Saved data entries
•••••

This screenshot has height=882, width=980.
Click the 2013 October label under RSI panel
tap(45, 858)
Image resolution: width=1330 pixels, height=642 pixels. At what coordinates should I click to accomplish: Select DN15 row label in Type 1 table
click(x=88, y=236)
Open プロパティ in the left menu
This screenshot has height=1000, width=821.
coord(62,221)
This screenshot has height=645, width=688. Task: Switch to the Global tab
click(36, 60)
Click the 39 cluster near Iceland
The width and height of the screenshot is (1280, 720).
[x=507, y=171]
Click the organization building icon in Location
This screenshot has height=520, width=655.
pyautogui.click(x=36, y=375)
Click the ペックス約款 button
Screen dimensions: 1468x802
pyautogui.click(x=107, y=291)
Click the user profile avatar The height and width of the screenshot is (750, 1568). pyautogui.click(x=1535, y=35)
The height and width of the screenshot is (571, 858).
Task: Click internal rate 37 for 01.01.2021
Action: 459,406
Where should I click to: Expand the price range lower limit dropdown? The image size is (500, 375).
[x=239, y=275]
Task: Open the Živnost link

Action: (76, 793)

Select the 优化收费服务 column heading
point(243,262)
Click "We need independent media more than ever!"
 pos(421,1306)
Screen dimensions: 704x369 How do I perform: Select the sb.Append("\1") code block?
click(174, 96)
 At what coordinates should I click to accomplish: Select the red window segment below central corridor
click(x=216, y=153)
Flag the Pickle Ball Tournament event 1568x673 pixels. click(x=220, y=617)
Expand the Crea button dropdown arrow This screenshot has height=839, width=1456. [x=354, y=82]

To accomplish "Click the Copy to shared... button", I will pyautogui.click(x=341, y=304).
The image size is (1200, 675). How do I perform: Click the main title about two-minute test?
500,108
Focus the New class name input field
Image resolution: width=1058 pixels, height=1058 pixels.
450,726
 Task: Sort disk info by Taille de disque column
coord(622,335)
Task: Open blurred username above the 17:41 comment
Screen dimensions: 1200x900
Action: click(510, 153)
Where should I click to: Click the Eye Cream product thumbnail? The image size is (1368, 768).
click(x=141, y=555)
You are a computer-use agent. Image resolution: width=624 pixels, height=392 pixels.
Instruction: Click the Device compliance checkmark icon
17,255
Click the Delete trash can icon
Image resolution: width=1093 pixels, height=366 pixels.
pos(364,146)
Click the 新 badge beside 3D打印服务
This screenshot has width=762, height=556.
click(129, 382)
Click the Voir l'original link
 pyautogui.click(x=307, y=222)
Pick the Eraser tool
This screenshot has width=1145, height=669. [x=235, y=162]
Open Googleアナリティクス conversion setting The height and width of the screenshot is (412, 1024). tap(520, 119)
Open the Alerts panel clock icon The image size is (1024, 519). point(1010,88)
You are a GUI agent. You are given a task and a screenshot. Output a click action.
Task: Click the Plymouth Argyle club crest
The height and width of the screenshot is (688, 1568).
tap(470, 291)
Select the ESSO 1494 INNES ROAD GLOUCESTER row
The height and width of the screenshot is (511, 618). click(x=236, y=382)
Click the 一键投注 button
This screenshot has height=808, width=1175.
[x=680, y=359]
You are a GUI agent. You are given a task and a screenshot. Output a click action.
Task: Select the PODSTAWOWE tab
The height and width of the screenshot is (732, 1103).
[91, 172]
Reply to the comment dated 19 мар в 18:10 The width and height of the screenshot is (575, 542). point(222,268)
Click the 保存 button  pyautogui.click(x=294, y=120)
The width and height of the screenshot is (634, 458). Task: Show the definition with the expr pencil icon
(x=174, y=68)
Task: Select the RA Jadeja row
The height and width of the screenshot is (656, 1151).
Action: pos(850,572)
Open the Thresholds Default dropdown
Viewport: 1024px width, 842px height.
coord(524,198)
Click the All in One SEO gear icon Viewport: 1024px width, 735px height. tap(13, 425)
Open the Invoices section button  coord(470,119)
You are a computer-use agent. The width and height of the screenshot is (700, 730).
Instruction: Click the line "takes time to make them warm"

•••••

__DIRECTIONS FOR THIS TASK__.
Print the records above in full, exactly.

__SOLUTION TO THE PROBLEM__.
This screenshot has height=882, width=980.
Click the 2013 October label under RSI panel
tap(45, 858)
Image resolution: width=1330 pixels, height=642 pixels. At what coordinates should I click to accomplish: Select DN15 row label in Type 1 table
click(x=88, y=236)
Open プロパティ in the left menu
This screenshot has height=1000, width=821.
coord(62,221)
This screenshot has height=645, width=688. Task: Switch to the Global tab
click(36, 60)
Click the 39 cluster near Iceland
The width and height of the screenshot is (1280, 720).
[x=507, y=171]
Click the organization building icon in Location
This screenshot has height=520, width=655.
pyautogui.click(x=36, y=375)
Click the ペックス約款 button
Screen dimensions: 1468x802
pyautogui.click(x=107, y=291)
Click the user profile avatar The height and width of the screenshot is (750, 1568). pyautogui.click(x=1535, y=35)
The height and width of the screenshot is (571, 858).
Task: Click internal rate 37 for 01.01.2021
Action: 459,406
Where should I click to: Expand the price range lower limit dropdown? The image size is (500, 375).
[x=239, y=275]
Task: Open the Živnost link

Action: (76, 793)

Select the 优化收费服务 column heading
point(243,262)
Click "We need independent media more than ever!"
 pos(421,1306)
Screen dimensions: 704x369 How do I perform: Select the sb.Append("\1") code block?
click(174, 96)
 At what coordinates should I click to accomplish: Select the red window segment below central corridor
click(x=216, y=153)
Flag the Pickle Ball Tournament event 1568x673 pixels. click(x=220, y=617)
Expand the Crea button dropdown arrow This screenshot has height=839, width=1456. [x=354, y=82]

To accomplish "Click the Copy to shared... button", I will pyautogui.click(x=341, y=304).
The image size is (1200, 675). How do I perform: Click the main title about two-minute test?
500,108
Focus the New class name input field
Image resolution: width=1058 pixels, height=1058 pixels.
450,726
 Task: Sort disk info by Taille de disque column
coord(622,335)
Task: Open blurred username above the 17:41 comment
Screen dimensions: 1200x900
Action: click(510, 153)
Where should I click to: Click the Eye Cream product thumbnail? The image size is (1368, 768).
click(x=141, y=555)
You are a computer-use agent. Image resolution: width=624 pixels, height=392 pixels.
Instruction: Click the Device compliance checkmark icon
17,255
Click the Delete trash can icon
Image resolution: width=1093 pixels, height=366 pixels.
pos(364,146)
Click the 新 badge beside 3D打印服务
This screenshot has width=762, height=556.
click(129, 382)
Click the Voir l'original link
 pyautogui.click(x=307, y=222)
Pick the Eraser tool
This screenshot has width=1145, height=669. [x=235, y=162]
Open Googleアナリティクス conversion setting The height and width of the screenshot is (412, 1024). tap(520, 119)
Open the Alerts panel clock icon The image size is (1024, 519). point(1010,88)
You are a GUI agent. You are given a task and a screenshot. Output a click action.
Task: Click the Plymouth Argyle club crest
The height and width of the screenshot is (688, 1568).
tap(470, 291)
Select the ESSO 1494 INNES ROAD GLOUCESTER row
The height and width of the screenshot is (511, 618). click(x=236, y=382)
Click the 一键投注 button
This screenshot has height=808, width=1175.
[x=680, y=359]
You are a GUI agent. You are given a task and a screenshot. Output a click action.
Task: Select the PODSTAWOWE tab
The height and width of the screenshot is (732, 1103).
[91, 172]
Reply to the comment dated 19 мар в 18:10 The width and height of the screenshot is (575, 542). point(222,268)
Click the 保存 button  pyautogui.click(x=294, y=120)
The width and height of the screenshot is (634, 458). Task: Show the definition with the expr pencil icon
(x=174, y=68)
Task: Select the RA Jadeja row
The height and width of the screenshot is (656, 1151).
Action: pos(850,572)
Open the Thresholds Default dropdown
Viewport: 1024px width, 842px height.
coord(524,198)
Click the All in One SEO gear icon Viewport: 1024px width, 735px height. tap(13, 425)
Open the Invoices section button  coord(470,119)
You are a computer-use agent. The width and height of the screenshot is (700, 730).
Instruction: Click the line "takes time to make them warm"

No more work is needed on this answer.